Options have legitimate uses as a way of hedging a bet, but in the hands of anyone but an expert they're gambling, not investing. They are EXTREMELY volatile compared to normal stocks, and are one of the best ways to lose your shirt in the stock market yet invented.

How options actually work is that you're negotiating a promise that, at some future date or range of dates, they will let you purchase some specific number of shares (call), or they will let you sell them that number of shares (put), at a price specified in the option contract. The price you pay (or are paid) to obtain that contract depends on what the option's seller thinks the stock is likely to be worth when it reaches that date. (Note that if you don't already own the shares needed to back up a put option, you're promising to pay whatever it takes to buy those shares so you can sell them at the agreed upon price.)

Note that by definition you're betting directly against experts, as opposed to a normal investment where you're usually trying to ride along with the experts.
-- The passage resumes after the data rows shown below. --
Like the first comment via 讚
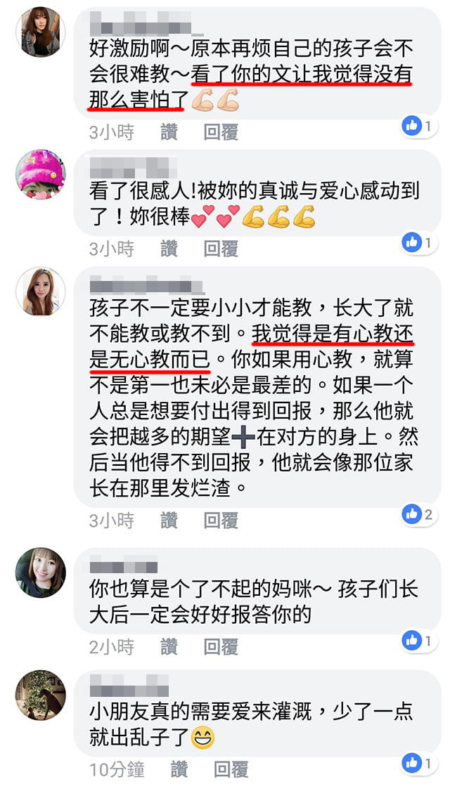Viewport: 450px width, 798px height. click(169, 133)
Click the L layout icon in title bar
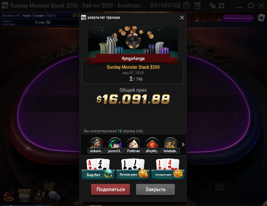Image resolution: width=267 pixels, height=206 pixels. point(197,6)
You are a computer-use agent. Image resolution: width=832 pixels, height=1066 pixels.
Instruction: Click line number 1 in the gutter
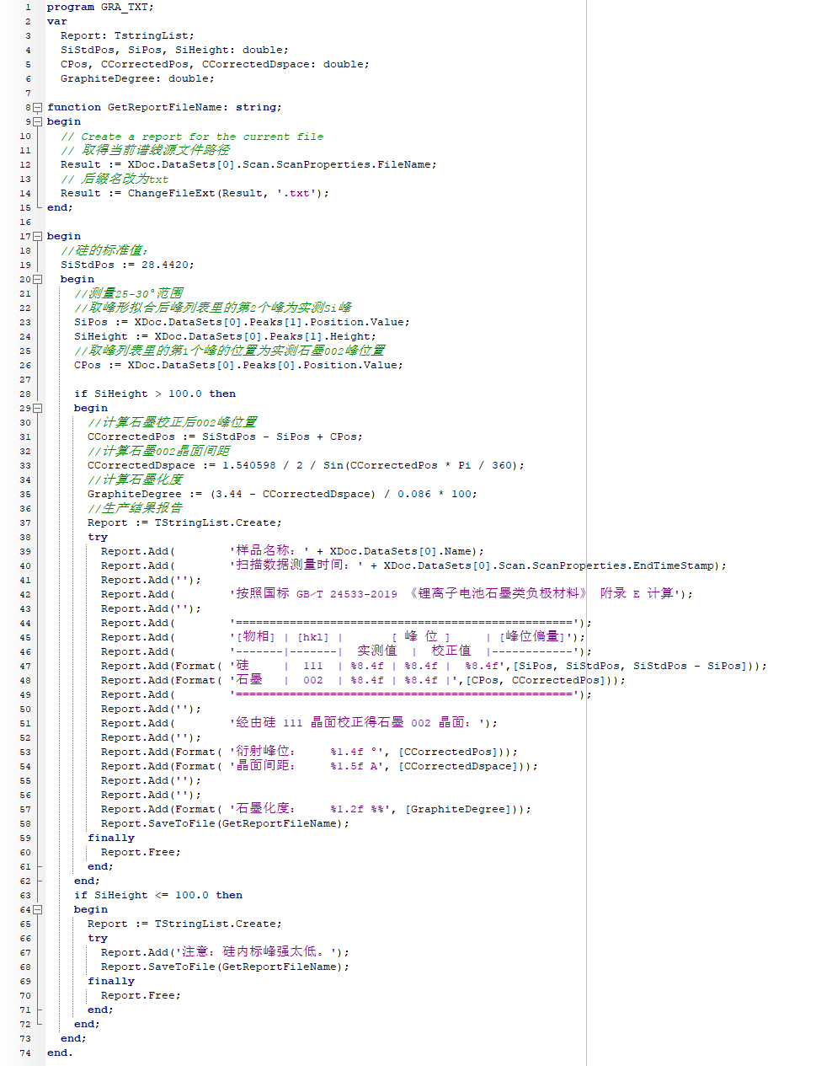tap(28, 7)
You are claiming that you can predict the future value of the stock better than they can, and that you will make a profit (on the difference between the value locked in by the option and the actual value at that time) which exceeds the cost of purchasing the option in the first place.

Let me say that again: the option's price will have been set based on an expert's opinion of what the stock is likely to do in that time. If they think that it's really likely to be up $10 per share when the option comes due (really unlikely for a $20 stock!!!), they will try to charge you almost $10 per share to purchase the option at the current price. "Almost" because you're giving them a guaranteed profit now and assuming all the risk. If they're less sure it will go up that much, you'll pay less for the option -- but again, you're giving them hard money now and betting that you can predict the probabilities better than they can.

Unless you have information that the experts don't have -- in which case you're probably committing insider trading -- this is a very hard bet to win. And it can be extremely misleading, since the price during the option period may cross back and forth over the "enough that you'll make a profit" line many times. Until you actually commit to exercising the option or not, that's all imaginary money which may vanish the next minute.

Unless you are willing and able to invest pro-level resources in this, you'd probably get better odds in Atlantic City, and definitely get better odds in Las Vegas.

If you don't see the sucker at the poker table, he's sitting in your seat. And betting against the guy who designed and is running the game is usually Not a Good Idea.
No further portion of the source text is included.